* DATA LISTING:
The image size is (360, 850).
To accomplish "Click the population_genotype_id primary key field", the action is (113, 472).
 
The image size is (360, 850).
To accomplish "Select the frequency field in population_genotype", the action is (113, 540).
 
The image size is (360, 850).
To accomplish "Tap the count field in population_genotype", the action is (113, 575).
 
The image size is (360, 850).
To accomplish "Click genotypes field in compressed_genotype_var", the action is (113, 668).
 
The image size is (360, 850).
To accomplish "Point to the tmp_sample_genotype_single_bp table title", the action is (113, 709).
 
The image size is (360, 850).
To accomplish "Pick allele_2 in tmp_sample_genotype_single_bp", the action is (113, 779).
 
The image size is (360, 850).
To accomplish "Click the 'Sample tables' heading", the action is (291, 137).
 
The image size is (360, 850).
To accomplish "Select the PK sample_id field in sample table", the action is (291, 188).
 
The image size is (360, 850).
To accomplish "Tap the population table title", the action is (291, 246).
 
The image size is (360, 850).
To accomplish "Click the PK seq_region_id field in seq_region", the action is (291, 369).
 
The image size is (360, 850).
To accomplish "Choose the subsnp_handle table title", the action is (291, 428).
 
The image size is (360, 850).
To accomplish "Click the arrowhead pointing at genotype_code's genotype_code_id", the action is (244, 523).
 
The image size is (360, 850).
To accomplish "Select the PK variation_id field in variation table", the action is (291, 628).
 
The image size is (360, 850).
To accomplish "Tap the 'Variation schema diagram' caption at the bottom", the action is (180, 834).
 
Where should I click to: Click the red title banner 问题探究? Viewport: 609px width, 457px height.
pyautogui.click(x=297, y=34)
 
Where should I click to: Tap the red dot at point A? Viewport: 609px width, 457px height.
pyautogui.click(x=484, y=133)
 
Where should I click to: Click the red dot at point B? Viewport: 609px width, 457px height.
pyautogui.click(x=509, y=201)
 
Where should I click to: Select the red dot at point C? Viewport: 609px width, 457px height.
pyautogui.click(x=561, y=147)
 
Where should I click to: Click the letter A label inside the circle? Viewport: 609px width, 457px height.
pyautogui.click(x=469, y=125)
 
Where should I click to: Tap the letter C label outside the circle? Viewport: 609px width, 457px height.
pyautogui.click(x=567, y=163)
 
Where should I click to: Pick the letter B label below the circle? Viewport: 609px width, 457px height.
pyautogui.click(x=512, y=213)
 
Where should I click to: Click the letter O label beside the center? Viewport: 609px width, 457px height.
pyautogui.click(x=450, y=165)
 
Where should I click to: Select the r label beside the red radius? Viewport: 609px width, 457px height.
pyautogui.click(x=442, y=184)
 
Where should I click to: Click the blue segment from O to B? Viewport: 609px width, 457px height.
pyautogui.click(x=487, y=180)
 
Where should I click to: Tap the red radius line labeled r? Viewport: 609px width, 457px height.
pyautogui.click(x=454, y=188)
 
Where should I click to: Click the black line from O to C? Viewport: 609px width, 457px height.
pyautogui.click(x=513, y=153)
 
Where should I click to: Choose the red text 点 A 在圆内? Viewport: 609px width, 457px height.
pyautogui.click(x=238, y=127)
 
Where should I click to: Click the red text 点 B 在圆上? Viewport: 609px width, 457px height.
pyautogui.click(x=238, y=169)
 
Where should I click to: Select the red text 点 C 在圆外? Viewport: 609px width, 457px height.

...

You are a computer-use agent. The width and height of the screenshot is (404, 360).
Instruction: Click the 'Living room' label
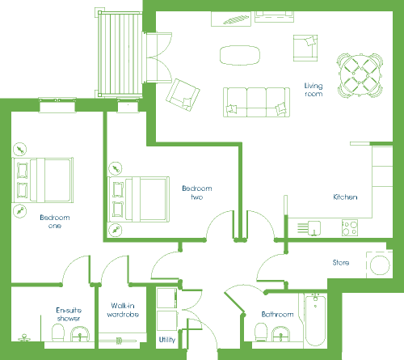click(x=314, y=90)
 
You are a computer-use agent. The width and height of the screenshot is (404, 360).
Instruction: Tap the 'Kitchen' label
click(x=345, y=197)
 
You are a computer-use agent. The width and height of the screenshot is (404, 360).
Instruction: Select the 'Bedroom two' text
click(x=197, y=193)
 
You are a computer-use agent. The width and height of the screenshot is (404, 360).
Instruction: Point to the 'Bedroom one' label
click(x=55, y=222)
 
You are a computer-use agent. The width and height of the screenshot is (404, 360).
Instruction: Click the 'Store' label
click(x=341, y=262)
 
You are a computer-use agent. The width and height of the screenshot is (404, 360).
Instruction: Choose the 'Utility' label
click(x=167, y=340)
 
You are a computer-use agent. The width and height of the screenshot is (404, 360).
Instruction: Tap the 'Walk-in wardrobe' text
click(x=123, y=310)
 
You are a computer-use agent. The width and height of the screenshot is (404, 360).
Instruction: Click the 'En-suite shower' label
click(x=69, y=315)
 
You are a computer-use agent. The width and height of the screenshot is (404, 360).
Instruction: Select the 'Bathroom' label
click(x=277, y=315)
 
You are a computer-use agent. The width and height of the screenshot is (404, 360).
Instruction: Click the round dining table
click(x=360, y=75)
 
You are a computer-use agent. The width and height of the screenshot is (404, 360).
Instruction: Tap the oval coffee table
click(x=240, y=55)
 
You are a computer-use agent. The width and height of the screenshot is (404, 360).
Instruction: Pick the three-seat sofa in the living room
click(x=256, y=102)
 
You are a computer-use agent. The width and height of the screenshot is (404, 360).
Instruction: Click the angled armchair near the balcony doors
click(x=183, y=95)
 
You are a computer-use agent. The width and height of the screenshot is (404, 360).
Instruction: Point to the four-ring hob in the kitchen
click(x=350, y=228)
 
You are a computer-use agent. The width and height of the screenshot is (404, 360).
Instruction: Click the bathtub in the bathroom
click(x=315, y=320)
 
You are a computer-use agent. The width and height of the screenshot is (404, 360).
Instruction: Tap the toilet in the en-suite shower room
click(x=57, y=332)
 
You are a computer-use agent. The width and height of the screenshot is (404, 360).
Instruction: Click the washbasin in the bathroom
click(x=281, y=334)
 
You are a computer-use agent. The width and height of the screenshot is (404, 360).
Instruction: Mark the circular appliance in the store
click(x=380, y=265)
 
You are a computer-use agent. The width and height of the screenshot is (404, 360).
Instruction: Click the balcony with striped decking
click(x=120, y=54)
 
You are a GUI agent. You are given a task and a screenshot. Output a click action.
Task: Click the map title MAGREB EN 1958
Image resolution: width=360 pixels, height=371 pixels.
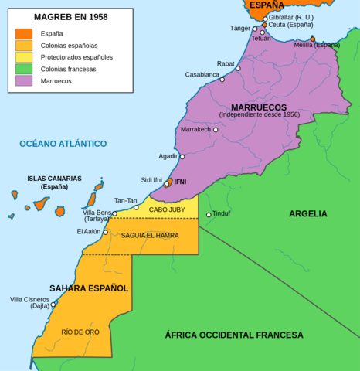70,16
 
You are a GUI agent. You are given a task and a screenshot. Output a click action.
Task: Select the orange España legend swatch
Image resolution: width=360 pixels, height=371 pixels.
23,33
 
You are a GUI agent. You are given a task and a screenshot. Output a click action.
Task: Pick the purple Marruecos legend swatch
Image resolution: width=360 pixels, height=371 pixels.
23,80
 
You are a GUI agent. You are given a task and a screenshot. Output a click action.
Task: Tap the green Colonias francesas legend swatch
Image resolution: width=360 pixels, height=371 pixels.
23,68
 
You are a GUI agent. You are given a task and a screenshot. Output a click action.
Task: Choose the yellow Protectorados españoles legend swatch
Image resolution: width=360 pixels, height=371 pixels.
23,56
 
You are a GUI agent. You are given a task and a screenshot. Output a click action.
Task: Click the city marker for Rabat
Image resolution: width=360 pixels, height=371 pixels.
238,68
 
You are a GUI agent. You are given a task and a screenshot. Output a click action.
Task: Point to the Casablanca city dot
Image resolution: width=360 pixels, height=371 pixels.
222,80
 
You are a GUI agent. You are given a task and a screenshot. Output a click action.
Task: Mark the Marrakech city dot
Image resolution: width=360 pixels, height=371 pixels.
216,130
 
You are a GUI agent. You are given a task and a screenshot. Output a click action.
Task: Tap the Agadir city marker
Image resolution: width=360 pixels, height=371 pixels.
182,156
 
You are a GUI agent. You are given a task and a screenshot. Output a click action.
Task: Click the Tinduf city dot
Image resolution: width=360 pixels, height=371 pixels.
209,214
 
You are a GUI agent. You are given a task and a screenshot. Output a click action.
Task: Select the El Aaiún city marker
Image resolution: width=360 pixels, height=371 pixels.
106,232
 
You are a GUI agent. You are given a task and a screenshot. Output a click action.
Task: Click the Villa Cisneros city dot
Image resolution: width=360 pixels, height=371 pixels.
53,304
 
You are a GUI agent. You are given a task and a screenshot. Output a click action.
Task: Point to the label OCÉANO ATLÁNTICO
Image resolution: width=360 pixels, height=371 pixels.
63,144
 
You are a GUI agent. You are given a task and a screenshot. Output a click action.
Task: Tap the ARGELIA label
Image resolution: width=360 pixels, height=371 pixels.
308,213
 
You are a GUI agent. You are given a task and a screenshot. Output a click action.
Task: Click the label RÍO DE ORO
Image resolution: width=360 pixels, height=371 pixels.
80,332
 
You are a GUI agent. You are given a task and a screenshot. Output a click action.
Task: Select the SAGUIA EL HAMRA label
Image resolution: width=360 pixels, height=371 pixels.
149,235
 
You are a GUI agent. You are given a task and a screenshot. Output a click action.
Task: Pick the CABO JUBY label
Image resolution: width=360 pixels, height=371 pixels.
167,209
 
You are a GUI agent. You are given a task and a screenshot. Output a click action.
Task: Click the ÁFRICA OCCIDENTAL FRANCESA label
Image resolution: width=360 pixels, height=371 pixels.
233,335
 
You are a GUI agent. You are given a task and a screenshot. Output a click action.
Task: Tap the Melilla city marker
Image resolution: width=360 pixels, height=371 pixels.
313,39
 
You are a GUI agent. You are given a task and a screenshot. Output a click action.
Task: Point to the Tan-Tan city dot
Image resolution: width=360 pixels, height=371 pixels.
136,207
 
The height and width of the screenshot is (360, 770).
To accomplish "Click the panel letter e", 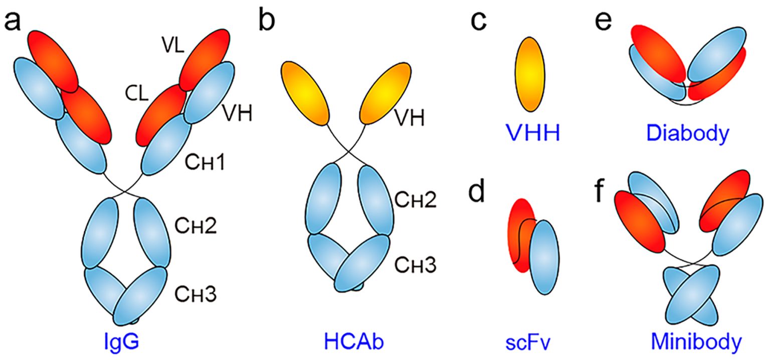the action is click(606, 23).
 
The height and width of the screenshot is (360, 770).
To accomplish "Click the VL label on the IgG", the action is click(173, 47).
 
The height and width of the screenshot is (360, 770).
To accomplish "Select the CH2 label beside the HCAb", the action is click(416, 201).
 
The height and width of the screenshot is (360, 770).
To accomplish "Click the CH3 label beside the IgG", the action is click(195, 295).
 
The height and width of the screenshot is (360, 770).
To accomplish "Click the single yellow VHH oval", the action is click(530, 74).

* SHORT PROBLEM:
Return each line from the rows above that contains the word "yellow", one line per entry.

* WRITTEN REPLY:
Task: Choose the yellow Protectorados españoles legend swatch
To accomplish "Click the single yellow VHH oval", the action is click(530, 74).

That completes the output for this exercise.